Viewpoint

A better incentive? End NC’s corporate income tax

Charlotte Mayor Vi Lyles speaks at an announcement that LendingTree will be adding over 400 high-paying jobs to Charlotte, thanks to millions in state and local incentives.
Charlotte Mayor Vi Lyles speaks at an announcement that LendingTree will be adding over 400 high-paying jobs to Charlotte, thanks to millions in state and local incentives. dlaird@charlotteobserver.com

The recent buzz around North Carolina “losing out” on big projects from Amazon and Apple underscores politicians’ strong desire to pick winners and losers in the economy. Legislators from several states competed over who could lavish these corporate giants with the biggest handouts and tax breaks.

Doling out millions of taxpayer dollars and other political privileges creates unfair advantages for the few politically favored corporations while harming the many North Carolina businesses that have been paying taxes and creating jobs for decades.

Such crony relationships put big business and big government in bed together and not only create an unfair playing field, but an environment highly conducive to political corruption.

There is a solution, however. What if North Carolina could be a national leader in rejecting corporate cronyism, while at the same time creating more than 43,000 jobs and creating the fifth-best business tax climate in the nation?

How? Just eliminate the state’s corporate income tax.

What better corporate incentive could there be than zero tax liability on all corporations operating in North Carolina?

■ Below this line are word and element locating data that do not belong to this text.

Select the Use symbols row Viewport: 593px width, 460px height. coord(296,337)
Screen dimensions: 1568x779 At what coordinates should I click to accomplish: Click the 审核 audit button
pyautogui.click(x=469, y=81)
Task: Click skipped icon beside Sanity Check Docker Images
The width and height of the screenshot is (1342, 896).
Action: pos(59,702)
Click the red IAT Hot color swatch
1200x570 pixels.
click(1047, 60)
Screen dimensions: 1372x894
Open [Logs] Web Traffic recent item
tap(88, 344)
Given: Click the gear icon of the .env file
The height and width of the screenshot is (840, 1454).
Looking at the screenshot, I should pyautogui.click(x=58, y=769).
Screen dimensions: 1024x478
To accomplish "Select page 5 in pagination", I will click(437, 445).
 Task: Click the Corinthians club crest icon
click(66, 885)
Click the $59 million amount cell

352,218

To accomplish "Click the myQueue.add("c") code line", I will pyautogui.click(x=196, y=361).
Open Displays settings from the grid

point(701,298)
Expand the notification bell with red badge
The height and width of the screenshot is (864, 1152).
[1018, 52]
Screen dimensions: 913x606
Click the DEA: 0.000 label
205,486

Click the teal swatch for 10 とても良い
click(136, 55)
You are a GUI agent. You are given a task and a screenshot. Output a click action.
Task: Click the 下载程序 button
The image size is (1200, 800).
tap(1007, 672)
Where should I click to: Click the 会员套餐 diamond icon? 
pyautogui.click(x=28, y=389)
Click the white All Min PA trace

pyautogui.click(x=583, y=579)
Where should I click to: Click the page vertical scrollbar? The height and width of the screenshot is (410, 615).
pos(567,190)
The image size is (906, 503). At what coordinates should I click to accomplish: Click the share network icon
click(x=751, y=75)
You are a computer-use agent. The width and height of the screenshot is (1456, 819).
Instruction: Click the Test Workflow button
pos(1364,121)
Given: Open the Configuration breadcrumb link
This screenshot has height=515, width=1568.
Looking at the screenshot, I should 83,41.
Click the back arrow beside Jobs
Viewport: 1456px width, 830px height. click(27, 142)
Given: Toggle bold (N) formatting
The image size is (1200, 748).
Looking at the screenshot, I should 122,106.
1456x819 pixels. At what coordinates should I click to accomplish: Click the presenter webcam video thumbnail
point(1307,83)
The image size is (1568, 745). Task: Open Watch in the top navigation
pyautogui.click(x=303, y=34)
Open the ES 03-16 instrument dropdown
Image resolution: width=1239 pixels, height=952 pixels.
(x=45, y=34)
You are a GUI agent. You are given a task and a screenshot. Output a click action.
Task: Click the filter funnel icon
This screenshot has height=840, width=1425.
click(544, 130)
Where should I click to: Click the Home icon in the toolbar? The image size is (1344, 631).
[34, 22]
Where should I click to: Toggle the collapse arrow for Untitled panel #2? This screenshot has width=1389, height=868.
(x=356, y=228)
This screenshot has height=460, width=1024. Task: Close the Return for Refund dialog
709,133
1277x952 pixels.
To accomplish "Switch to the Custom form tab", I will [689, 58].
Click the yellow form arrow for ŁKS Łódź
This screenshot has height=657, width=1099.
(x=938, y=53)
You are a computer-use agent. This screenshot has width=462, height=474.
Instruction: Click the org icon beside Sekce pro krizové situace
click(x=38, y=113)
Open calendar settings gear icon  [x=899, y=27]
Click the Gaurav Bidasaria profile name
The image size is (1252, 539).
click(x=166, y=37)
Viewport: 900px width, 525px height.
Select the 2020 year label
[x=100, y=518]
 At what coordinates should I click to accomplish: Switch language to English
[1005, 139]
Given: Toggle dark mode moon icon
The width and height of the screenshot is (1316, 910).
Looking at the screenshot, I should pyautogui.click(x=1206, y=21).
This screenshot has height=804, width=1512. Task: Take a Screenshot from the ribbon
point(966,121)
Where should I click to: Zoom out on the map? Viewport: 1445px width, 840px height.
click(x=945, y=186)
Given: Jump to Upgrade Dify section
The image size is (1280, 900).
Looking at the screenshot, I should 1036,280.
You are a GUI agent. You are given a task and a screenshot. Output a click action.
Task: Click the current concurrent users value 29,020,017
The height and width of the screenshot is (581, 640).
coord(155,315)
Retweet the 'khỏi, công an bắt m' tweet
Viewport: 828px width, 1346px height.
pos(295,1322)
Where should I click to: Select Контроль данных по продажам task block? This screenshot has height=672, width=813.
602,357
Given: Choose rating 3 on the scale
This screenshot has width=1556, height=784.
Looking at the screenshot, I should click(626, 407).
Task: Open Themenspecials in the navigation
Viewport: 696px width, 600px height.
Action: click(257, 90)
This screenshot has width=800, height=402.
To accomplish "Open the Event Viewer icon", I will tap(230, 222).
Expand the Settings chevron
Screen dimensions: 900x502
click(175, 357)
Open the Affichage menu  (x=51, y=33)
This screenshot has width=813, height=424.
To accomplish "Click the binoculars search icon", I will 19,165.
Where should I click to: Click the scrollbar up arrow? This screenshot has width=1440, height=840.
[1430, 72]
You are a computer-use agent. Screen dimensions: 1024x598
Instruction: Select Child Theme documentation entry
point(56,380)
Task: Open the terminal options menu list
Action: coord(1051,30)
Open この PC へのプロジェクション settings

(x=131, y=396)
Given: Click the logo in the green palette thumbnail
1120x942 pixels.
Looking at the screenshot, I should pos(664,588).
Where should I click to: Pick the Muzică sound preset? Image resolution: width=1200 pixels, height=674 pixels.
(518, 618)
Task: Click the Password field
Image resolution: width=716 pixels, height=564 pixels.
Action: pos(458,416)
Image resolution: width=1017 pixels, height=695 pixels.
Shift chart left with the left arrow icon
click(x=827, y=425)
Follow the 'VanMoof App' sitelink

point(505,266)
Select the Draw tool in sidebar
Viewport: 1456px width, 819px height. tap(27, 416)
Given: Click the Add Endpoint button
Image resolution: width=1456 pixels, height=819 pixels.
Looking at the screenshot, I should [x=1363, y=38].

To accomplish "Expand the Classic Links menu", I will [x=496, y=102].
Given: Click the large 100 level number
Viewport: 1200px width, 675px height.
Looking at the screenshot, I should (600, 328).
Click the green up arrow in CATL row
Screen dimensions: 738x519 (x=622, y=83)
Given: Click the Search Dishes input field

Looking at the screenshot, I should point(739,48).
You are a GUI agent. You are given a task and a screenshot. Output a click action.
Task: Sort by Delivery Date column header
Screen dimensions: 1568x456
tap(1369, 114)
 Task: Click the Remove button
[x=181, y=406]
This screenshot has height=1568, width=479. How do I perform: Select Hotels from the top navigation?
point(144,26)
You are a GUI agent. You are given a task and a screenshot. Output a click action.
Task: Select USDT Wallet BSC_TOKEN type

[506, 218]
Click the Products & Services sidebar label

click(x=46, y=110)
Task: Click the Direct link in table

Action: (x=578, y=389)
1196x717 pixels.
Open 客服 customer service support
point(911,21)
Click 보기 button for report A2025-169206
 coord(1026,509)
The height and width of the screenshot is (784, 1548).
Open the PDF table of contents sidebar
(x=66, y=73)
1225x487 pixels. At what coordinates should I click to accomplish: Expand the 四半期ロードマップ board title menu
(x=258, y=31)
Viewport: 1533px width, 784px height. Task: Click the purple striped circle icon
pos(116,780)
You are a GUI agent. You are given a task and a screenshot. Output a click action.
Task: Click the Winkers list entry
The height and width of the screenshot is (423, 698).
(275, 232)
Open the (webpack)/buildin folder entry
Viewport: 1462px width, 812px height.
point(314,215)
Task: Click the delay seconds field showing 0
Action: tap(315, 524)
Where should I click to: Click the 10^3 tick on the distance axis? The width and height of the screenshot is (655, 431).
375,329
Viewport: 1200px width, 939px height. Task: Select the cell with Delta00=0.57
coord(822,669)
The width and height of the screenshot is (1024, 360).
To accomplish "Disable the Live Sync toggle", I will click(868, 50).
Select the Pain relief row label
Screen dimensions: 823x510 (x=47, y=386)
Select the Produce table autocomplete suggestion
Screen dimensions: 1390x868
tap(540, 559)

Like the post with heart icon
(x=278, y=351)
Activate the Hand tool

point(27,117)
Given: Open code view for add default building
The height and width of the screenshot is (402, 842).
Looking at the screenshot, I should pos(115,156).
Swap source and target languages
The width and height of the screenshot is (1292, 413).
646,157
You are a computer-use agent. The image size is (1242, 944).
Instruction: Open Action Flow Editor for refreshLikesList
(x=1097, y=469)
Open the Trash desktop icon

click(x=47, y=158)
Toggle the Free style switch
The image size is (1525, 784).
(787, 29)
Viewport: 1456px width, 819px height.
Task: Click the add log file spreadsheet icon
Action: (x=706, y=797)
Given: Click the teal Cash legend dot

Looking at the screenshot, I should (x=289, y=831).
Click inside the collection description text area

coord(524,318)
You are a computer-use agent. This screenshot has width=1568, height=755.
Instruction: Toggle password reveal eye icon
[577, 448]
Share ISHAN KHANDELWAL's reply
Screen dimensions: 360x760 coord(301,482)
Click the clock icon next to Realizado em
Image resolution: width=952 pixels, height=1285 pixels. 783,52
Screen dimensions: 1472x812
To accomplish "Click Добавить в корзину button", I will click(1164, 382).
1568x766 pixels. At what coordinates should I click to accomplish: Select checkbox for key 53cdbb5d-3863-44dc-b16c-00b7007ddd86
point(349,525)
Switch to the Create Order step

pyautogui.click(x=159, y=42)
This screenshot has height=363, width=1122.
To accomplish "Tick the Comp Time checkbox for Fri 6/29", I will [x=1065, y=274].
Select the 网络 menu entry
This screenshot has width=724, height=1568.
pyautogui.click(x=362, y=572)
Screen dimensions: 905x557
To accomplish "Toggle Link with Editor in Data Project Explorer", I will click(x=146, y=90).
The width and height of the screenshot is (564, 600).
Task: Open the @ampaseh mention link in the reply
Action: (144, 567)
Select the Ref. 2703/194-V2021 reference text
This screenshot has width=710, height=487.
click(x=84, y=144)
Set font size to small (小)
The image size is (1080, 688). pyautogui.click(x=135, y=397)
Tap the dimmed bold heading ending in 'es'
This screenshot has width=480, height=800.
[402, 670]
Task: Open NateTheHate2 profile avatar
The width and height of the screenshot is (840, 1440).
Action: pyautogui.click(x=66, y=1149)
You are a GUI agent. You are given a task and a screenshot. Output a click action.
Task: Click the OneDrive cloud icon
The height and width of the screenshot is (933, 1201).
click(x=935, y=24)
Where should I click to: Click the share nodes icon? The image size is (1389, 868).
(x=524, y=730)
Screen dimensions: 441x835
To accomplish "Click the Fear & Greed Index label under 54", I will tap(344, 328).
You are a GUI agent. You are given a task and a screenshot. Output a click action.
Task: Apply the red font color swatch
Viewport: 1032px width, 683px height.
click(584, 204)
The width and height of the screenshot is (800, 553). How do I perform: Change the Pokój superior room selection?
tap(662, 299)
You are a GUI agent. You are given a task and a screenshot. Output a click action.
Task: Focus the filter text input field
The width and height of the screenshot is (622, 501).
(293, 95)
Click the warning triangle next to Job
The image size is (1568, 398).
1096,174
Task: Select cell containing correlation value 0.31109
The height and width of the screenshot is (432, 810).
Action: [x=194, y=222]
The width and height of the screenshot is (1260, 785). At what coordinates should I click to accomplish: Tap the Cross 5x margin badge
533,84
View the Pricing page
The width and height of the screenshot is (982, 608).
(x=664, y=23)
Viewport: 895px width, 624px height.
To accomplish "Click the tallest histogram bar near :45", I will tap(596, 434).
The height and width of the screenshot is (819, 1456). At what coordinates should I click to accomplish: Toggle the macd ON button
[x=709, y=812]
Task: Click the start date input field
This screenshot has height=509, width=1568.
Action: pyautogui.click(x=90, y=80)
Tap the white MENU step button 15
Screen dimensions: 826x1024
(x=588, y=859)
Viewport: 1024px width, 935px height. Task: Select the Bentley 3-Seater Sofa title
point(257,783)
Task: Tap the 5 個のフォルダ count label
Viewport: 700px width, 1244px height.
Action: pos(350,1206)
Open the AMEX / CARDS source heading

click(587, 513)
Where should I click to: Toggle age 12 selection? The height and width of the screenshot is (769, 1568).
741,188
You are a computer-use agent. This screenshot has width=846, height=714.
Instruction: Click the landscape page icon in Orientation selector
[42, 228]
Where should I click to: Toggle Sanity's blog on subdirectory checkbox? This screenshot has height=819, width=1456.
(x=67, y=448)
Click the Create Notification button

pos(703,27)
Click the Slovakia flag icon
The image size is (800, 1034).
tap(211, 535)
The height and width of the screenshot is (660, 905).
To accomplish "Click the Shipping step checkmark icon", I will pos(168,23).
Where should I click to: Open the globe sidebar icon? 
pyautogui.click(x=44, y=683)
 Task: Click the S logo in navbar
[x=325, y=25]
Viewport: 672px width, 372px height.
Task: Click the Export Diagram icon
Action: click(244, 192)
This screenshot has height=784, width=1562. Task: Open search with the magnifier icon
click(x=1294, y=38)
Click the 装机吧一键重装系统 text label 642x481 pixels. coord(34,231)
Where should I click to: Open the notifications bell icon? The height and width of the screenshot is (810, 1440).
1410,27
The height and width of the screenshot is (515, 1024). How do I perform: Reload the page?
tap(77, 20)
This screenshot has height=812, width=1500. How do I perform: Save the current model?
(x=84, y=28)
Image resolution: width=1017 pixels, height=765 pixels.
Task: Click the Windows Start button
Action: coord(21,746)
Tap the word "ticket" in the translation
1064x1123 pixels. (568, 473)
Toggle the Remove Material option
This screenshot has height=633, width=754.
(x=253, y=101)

In a study just released by the Civitas Institute, economists concluded that eliminating the state corporate income tax would create 43,000 jobs over the next decade alone and grow average worker salaries by more than $1,500.

According to the Tax Foundation, eliminating the corporate income tax would improve North Carolina’s business tax climate to fifth best in the nation.

And thanks to the economic growth, in just a short period, eliminating the corporate income tax would end up increasing total tax revenue to the state.

Granting tax breaks to favored companies shows that politicians recognize the importance of low taxes for job creation and economic growth. How about a tax break for all corporations, not just the politically privileged few?

Many economists note that the state corporate income tax is the most harmful to economic growth of all state taxes. While corporations are a favorite whipping boy of the political Left, the fact is corporations don’t pay taxes, people do. The people bearing the cost are shareholders, customers and employees of those corporations.

Guess who primarily benefits from the additional business investment spurred by the tax cut? Workers who are hired to fill the newly created jobs, and existing workers whose wages increase because investments in capital goods make them more productive.

In the end, benefits of tax cuts to “large corporations” accumulate mostly to workers.

Moreover, the corporate tax generates less than three percent of state tax revenue while being the most volatile source of tax revenue.

A highly volatile, job-killing, administratively difficult tax that generates a tiny fraction of state income – that’s the corporate income tax.

Why not just lower it to zero?

Corporate tax elimination would be a significant next step to accelerate the positive economic momentum North Carolina has enjoyed courtesy of the General Assembly’s tax reform efforts over the last several years. Such reforms have improved our state’s ranking in the Tax Foundation’s Business Tax Climate Index from 44th to 12th this year.

Moreover, with no more corporate income tax, there would be no need to continue the unfair political favoritism that rewards big business lobbyists at the expense of taxpayers.

Let’s put more North Carolinians to work and put more money in their paychecks. And let’s put an end to unfair cronyism. Eliminate the state corporate income tax.

Donald Bryson is President and CEO of the Civitas Institute, and Brian Balfour is Executive Vice President. The Civitas Institute is a conservative think tank in Raleigh.